The Illusion of the 12-Minute Miracle

Futuristic abstract tooth design, text overlay.The Illusion of the 12-Minute Miracle
April 2, 2025
  |   by
Hugo Sousa

A recent blog post from a respected clinician described an impressive chairside demo at IDS 2025: scan to printed crown in just 12 minutes. For those of us working at the intersection of clinical dentistry and digital workflows, it’s easy to see why that turned heads.

However, there’s a significant gap between the impressive live demonstrations and the practical realities of everyday practice. This gap is worth examining, especially when considering real-world costs, staffing, and clinical outcomes.

The Clock Doesn’t Stop at 'Print'

Chairside workflows are often framed as frictionless: scan, auto-design, send to print, post-cure, and you’re done. The reality is more involved:

  • Accurate scanning takes time and patient cooperation, particularly for full arch scans and occlusal data.
  • AI-generated crown designs still require clinical review and often minor but critical edits to margins, contact points, or occlusion.

● ● ●

Requirement 1
Answer these from the article on the 12-minute crown:
(a) At what event was the chairside demo shown?
(b) Which three features of an AI-generated crown design often need edits?
(c) Besides real-world costs, what two things does the author name as worth considering when examining the gap?
Requirement 2
Proceed with the article on the 12-minute crown, writing on from the last point it makes.
The records play no part in this work.

● ● ●

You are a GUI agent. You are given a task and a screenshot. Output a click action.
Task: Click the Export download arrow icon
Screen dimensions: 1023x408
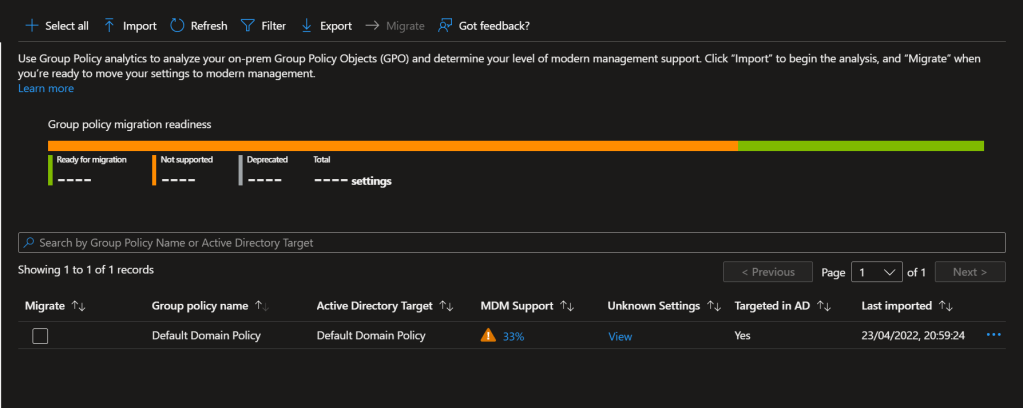(x=307, y=25)
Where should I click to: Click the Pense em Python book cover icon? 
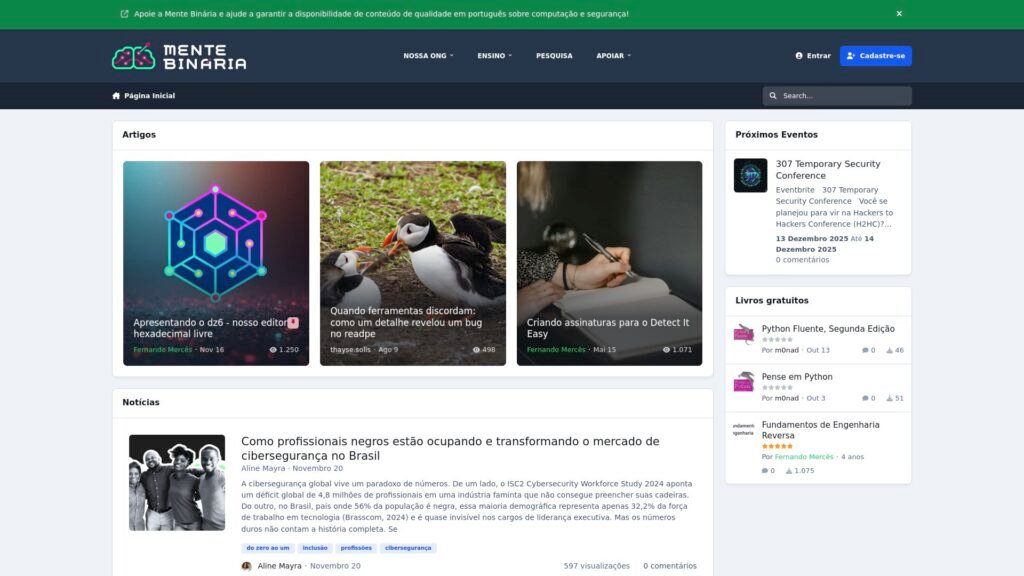click(x=743, y=381)
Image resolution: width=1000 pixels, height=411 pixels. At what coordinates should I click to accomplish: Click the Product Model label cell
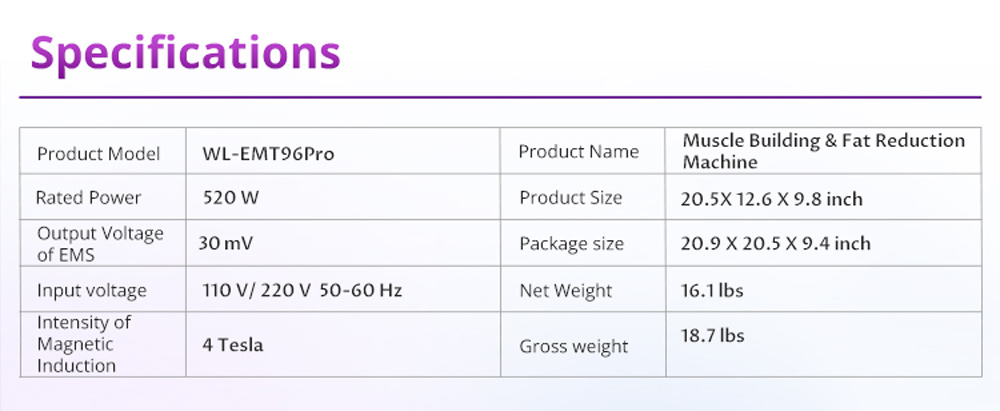pyautogui.click(x=98, y=154)
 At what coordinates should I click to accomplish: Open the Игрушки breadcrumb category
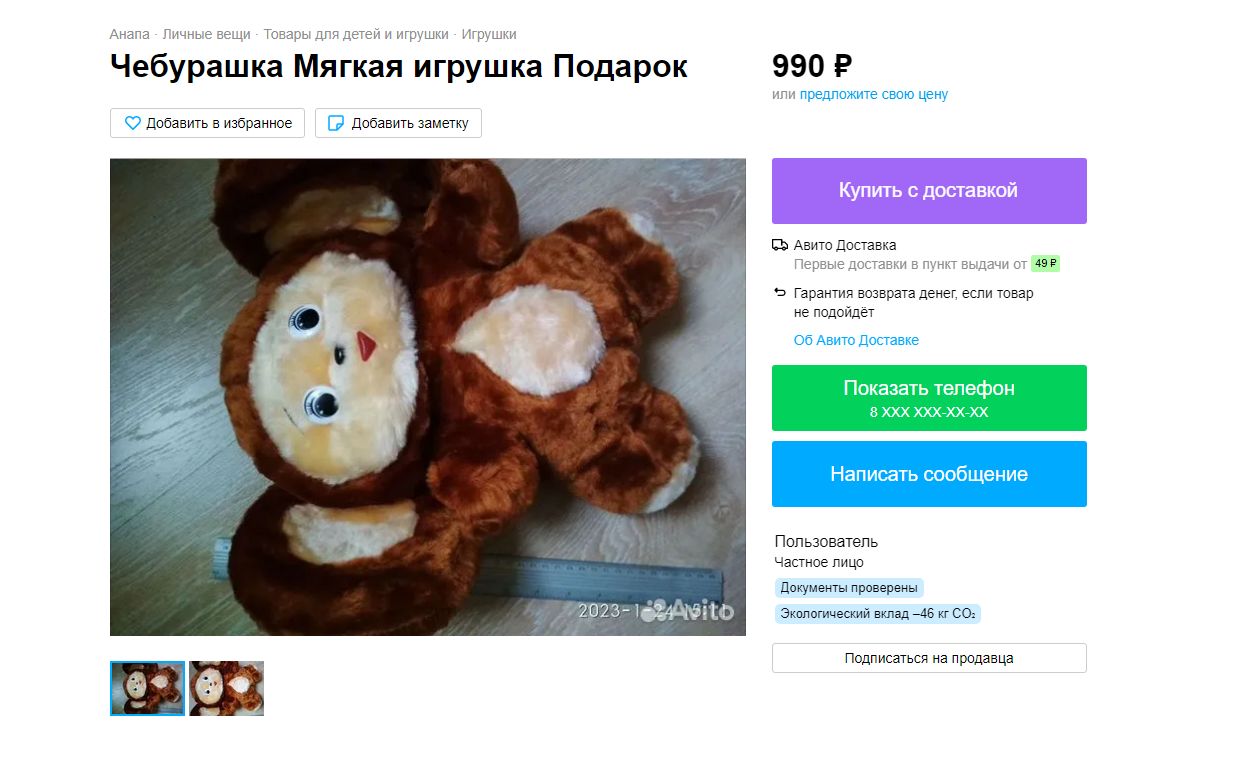coord(489,34)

● ● ●

Written reply 1
(a) IDS 2025
(b) Margins, contact points, and occlusion
(c) Staffing and clinical outcomes

Written reply 2
  • Post-processing, which involves manual tasks like removing supports, washing, curing, and polishing, is time-consuming and demands careful attention.

Even in ideal conditions, a single chairside crown production cycle routinely takes 25–35 minutes. And that’s assuming no interruptions, scanning errors, or printer hiccups.

The Most Expensive Minutes in the Practice

Let’s put hard numbers to this.

  • A typical surgeon billing £500 per hour spends 30 minutes chairside managing a print case. That’s £250 in time—on a task that carries no diagnostic value and generates no additional revenue.
  • Dental nurses, trained for patient support, are often diverted to tasks like resin handling, file prep, or equipment troubleshooting. This diversion is far from their core function and adds to the process's inefficiency.

What begins as a "self-contained solution" quickly becomes a time sink, burning the clinic’s most expensive human capital on tasks that a digital lab handles every day, at scale, with far greater efficiency.

If you run five chairside prints a week, you’ve just lost over £65,000 per year in surgeon time alone.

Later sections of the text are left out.